** RECORDS TO USE follows **

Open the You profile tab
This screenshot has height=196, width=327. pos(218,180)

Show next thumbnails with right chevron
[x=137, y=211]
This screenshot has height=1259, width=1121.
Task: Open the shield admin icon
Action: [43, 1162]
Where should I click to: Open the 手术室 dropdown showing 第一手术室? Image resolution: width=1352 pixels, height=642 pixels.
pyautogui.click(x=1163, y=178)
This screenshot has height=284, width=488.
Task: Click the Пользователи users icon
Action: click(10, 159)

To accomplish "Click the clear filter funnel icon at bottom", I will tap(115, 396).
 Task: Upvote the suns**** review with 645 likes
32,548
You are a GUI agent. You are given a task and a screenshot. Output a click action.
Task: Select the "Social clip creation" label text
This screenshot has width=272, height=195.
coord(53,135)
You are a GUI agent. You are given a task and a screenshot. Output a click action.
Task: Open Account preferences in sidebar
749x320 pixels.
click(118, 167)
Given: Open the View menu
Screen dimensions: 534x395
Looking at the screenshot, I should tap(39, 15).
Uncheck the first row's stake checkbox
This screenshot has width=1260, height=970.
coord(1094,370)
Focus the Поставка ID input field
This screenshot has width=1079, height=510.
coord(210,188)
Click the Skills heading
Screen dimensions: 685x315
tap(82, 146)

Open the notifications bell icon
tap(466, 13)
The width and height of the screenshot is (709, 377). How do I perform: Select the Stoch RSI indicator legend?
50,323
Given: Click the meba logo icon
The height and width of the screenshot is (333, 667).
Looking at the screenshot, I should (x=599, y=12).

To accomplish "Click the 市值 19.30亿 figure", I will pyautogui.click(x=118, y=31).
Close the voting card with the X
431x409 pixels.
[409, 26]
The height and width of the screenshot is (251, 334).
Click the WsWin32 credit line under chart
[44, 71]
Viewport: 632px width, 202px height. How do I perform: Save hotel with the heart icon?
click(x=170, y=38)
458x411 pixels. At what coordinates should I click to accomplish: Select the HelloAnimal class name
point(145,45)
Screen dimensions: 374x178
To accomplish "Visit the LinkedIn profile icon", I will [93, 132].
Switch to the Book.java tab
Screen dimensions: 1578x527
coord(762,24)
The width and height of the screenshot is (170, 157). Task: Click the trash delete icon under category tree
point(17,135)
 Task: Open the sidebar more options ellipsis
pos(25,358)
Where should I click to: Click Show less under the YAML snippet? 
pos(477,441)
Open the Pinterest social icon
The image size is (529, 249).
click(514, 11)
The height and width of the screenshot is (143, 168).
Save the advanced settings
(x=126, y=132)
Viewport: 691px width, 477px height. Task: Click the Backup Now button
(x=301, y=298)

** End of RECORDS TO USE **

EXERCISE PROMPT: Exactly the lines from the one containing "The width and height of the screenshot is (170, 157)." to the last line of the entries above must be duplicated, with both of those lines included and nothing more.

YOUR RESPONSE:
The width and height of the screenshot is (170, 157). Task: Click the trash delete icon under category tree
point(17,135)
 Task: Open the sidebar more options ellipsis
pos(25,358)
Where should I click to: Click Show less under the YAML snippet? 
pos(477,441)
Open the Pinterest social icon
The image size is (529, 249).
click(514, 11)
The height and width of the screenshot is (143, 168).
Save the advanced settings
(x=126, y=132)
Viewport: 691px width, 477px height. Task: Click the Backup Now button
(x=301, y=298)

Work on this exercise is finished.